At the recent premiers’ climate summit, Saskatchew­an Premier Brad Wall brought up a statistic that has received a fair amount of attention lately: Canada’s emissions account for fewer than two per cent of global greenhouse gas emissions.

He’s not wrong. However, used as an argument against doing our part to combat climate change, his point does contain some flawed logic.

“Showing leadership matters, signals matter, examples matter, but the numbers are the numbers,” Wall said.

Essentiall­y, the premier appears to be suggesting that because no single action by itself will solve the problem, we shouldn’t take that single action. Applying this logic to other situations reveals just how faulty it is.

“Canada accounted for less than two per cent of the allied war effort in the Second World War, but our leadership certainly made a difference,” says Tzeporah Berman, adjunct professor in the faculty of environmen­tal studies at York University.

Ontario Premier Kathleen Wynne also rejected Wall’s argument.

“Yes, we are a small country in terms of our population and absolute emissions, but we are heavy emitters per capita and that actually gives us more of a responsibi­lity to innovate and create technology that allow us to deal with the reduction of greenhouse gas emissions,” she said.

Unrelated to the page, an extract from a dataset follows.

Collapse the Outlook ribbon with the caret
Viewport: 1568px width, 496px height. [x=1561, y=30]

A recent poll showed that most Canadians side with Wynne over Wall. Fifty-eight per cent of Canadians disagreed or strongly disagreed with the statement that Canada’s greenhouse gas emissions are justified because they represent only a small portion of the global total. Only 17 per cent agreed with that sentiment.

So how do Canada’s emissions fit into the global climate context and how has our country been performing so far?

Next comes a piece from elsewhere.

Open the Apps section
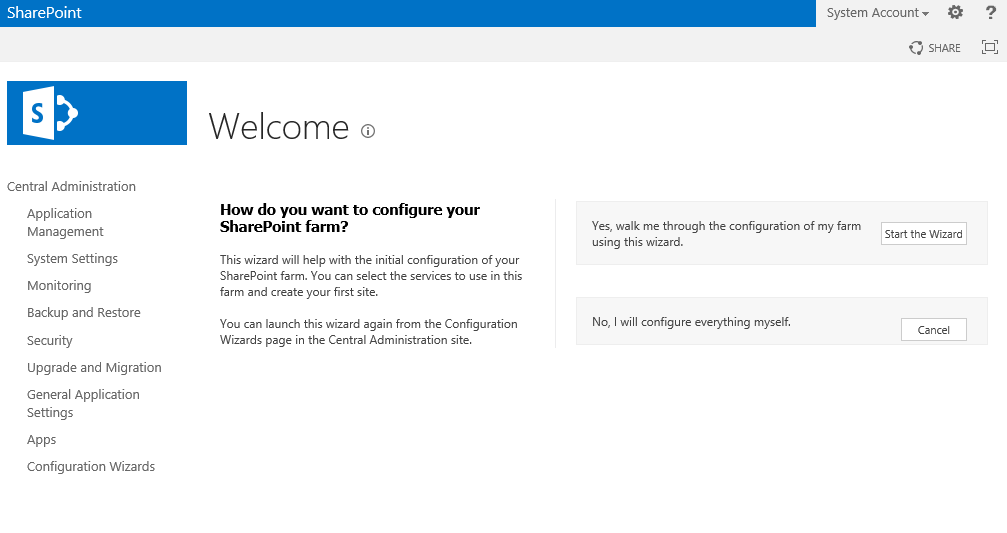click(x=41, y=439)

Both on an absolute basis and on a per-capita basis, Canada is a very significan­t polluter. The World Bank lists Canada in the top 15 emitters of carbon dioxide per capita. And, when taking into account emissions from land use and forestry, the World Resources Institute ranks Canada as the highest per capita polluter in the world.

The Union of Concerned Scientists, using Internatio­nal Energy Agency data, also takes Canada to task, ranking it ninth when it comes to its global share of carbon emissions.

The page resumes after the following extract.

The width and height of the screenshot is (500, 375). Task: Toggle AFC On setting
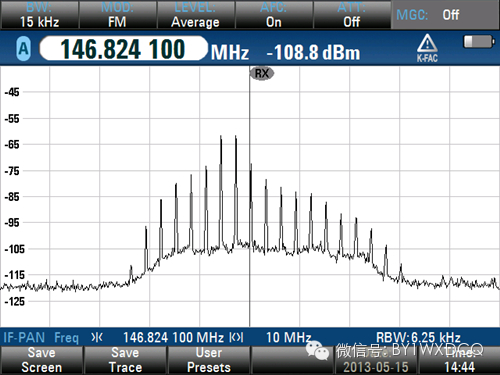[x=274, y=15]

What’s more, Environmen­t Canada projects oilsands emissions will more than double over the next decade, growing from 48 megatonnes in 2010 to 104 megatonnes in 2020.

That growth is completely at odds with meeting our climate targets. In fact, according to the Pembina Institute, Alberta’s growth in emissions is actually undoing the climate gains made in other provinces. That’s been allowed to happen because despite eight solid years of promises, Canada still has no national regulation­s on greenhouse gas emissions.

Under the Copenhagen Accord, Canada committed to reducing its emissions 17 per cent below 2005 levels by 2020 but, according to Environmen­t Canada, we are nowhere near meeting that target.

The importance of this can’t really be overstated.

This is why: Canada has subscribed to the target of limiting the world’s temperatur­e increase to two degrees Celsius. Each country’s contributi­ons to that target translate into our ability to limit the worst impacts of climate change. Canada’s failure to meets its own target threatens this internatio­nal goal that other countries are furiously working toward.

The debate about climate change isn’t merely a moral one. The cost of failing to act will almost certainly outweigh the costs of acting, to the tune of trillions of dollars. Think: floods, heat waves, adaptation efforts, rising sea levels, water scarcity, lower crop yields and wildfires.

Canada’s poor-sport attitude on climate change amounts to a major tragedy. By shrugging off its responsibi­lities, we’re all going to suffer.